The time frame for preapproval can vary. Depending on the lender and your financial situation, you might receive preapproval in as little as one business day, though it could take several days to a week. If an income audit or additional verification is needed, the process might take longer. Generally, with your paperwork organized and your credit and finances in good shape, you can get preapproval relatively quickly.
How Long Is a Preapproval Valid?
Most mortgage preapprovals are valid for 90 days, though some lenders may issue preapprovals for only 30 or 60 days. If your preapproval expires, renewing it usually involves a simple recheck of your credit and financial status. Be aware that this renewal might result in another hard credit inquiry, which could slightly impact your credit score.
What to do after you are preapproved
Let the search begin! Having a preapproval letter demonstrates your commitment to buying a home and shows that you’re financially prepared.
Preapproval letters are only valid for a limited time, so start house-hunting promptly after receiving yours.

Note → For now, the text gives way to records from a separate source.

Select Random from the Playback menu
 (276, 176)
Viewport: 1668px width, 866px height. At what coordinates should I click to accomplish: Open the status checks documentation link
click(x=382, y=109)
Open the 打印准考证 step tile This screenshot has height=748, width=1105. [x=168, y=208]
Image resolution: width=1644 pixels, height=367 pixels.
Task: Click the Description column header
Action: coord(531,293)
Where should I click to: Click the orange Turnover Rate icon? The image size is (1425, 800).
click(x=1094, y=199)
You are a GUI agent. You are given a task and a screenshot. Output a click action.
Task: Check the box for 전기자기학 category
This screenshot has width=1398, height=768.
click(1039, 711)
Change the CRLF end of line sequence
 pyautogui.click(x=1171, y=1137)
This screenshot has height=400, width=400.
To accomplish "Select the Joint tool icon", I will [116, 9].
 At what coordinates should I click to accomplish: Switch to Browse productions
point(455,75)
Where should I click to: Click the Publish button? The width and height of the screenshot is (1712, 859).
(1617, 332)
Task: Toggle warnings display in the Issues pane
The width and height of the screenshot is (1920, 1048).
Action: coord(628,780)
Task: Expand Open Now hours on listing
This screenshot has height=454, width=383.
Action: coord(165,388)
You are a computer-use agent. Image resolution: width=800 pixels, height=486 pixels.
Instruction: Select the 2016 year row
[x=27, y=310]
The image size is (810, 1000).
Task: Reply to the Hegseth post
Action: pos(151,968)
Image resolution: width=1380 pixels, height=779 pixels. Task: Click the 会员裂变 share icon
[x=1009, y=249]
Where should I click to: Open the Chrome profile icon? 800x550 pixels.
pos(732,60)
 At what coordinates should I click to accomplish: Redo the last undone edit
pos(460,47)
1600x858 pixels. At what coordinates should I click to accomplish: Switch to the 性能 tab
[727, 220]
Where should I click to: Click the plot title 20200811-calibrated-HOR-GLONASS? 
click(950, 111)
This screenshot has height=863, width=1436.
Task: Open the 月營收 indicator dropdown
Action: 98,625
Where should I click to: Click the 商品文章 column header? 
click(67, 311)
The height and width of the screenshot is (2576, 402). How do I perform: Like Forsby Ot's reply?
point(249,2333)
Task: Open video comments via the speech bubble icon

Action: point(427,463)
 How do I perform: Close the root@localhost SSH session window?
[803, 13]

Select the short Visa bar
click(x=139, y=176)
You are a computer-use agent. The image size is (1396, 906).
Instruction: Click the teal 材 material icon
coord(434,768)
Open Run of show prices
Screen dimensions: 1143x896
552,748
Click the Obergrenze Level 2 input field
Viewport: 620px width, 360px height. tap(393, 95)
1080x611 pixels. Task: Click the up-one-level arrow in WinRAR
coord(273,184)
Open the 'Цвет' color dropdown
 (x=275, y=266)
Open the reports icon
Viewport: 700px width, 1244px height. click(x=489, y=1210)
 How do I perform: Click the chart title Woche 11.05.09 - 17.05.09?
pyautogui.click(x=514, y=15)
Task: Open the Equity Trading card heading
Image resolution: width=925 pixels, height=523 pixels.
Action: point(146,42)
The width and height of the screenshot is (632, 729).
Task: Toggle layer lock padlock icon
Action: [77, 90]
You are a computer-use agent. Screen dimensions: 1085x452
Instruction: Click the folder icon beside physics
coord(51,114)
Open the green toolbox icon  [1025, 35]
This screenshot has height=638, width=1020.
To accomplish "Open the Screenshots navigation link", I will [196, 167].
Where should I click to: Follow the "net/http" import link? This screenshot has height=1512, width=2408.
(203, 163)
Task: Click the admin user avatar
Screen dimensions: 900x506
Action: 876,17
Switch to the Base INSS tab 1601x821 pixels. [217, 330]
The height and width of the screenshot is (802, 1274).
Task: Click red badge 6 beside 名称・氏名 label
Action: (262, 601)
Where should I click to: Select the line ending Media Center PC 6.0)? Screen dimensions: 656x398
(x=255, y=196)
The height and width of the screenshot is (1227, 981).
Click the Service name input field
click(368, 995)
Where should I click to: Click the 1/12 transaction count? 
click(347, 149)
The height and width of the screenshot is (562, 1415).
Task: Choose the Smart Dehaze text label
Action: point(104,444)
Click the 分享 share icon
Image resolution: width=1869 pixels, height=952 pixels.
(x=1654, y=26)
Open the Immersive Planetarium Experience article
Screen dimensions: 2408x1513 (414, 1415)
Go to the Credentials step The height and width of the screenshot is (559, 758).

If your financial situation changes significantly or if the home you’re interested in appraises for much less than expected, you might not receive the mortgage amount you were preapproved for.
Once you find a suitable home and your offer is accepted, you’ll need to formally apply for the mortgage. Even with preapproval, the full mortgage approval process can take several weeks as the lender reviews your finances and the property, including conducting an appraisal to determine its market value.
During this waiting period, keep an eye on mortgage rates. Your preapproval doesn’t secure a specific rate, so you’ll need to complete a formal mortgage application to lock in your rate.
What to Do If You’re Denied for Mortgage Preapproval
If your preapproval application is denied, inquire with the lender about the reasons for the rejection. If the issue is something you can fix, such as a credit report error, address it and reapply once resolved.
If your credit score is too low or there are other financial obstacles, work on improving these areas. For example, you can enhance your credit score by making timely payments and reducing debt, or lower your debt-to-income ratio by increasing your income.
Some lenders have strict qualification criteria, so consider approaching a different lender with more flexible requirements. If you’re an account holder at a local bank or a member of a credit union, these institutions might be more accommodating in helping you secure preapproval.
Bottomline
Mortgage preapproval is a crucial step in the home-buying journey. It provides you with a clear understanding of the loan amounts and interest rates you can anticipate from various lenders and demonstrates to potential sellers that you are ready to proceed with a purchase.